**TASK BRIEF:** Beginning with the line that includes "You are a GUI" and ending with the last line of the entries below, set down each line exactly; include no pictures.

Segment Open

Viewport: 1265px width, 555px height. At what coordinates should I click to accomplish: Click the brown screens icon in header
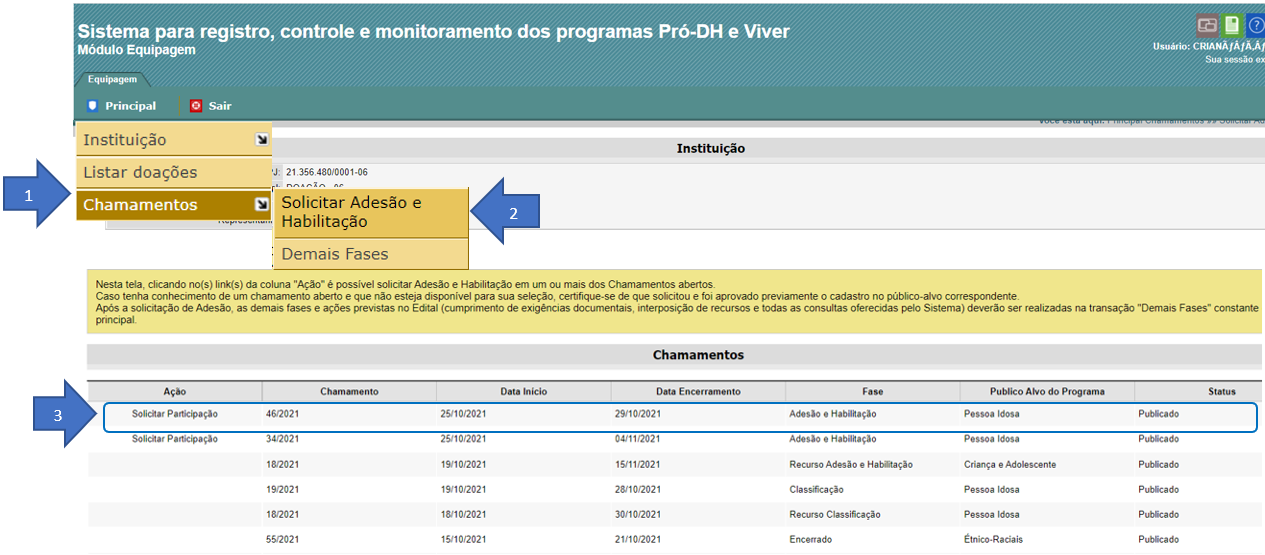click(x=1207, y=26)
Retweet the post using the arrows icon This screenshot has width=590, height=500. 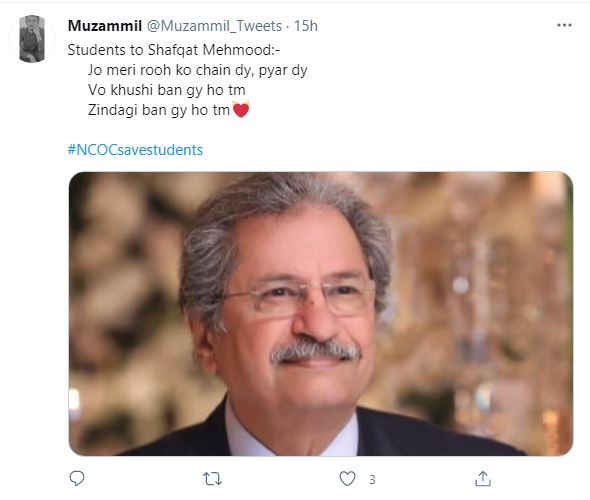[x=212, y=479]
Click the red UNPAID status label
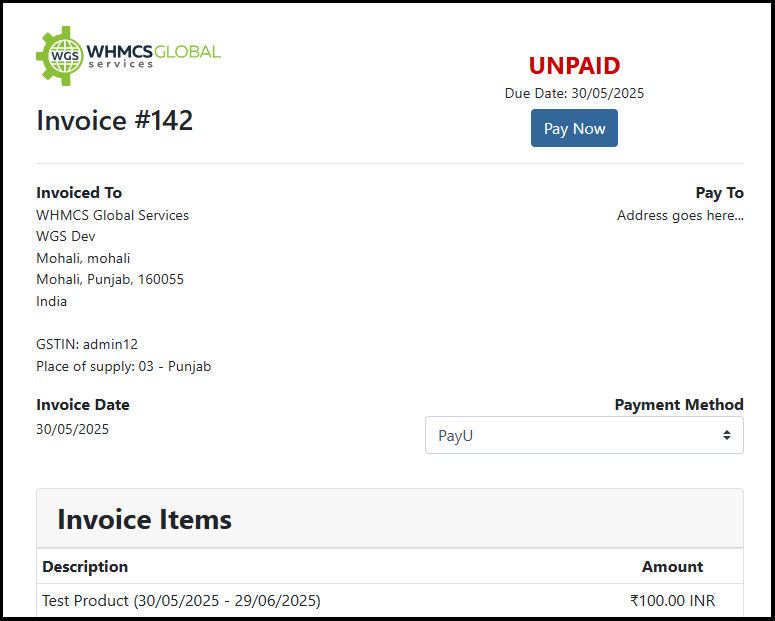The height and width of the screenshot is (621, 775). coord(574,66)
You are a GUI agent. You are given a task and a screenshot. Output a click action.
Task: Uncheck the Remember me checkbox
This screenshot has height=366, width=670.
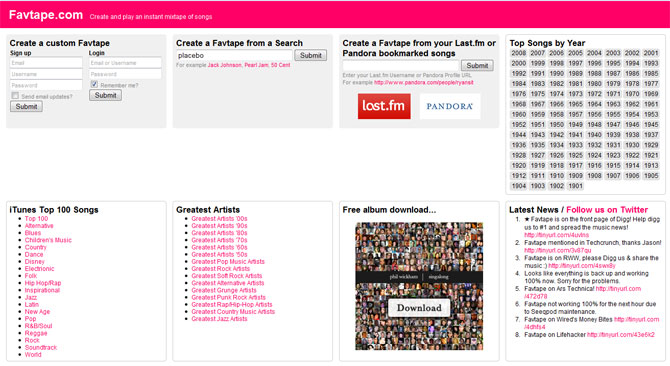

Segment Closed

**OUTPUT OF THE EXERCISE:**
You are a GUI agent. You are given a task and a screenshot. Output a click action.
Task: Uncheck the Remember me checkbox
This screenshot has height=366, width=670.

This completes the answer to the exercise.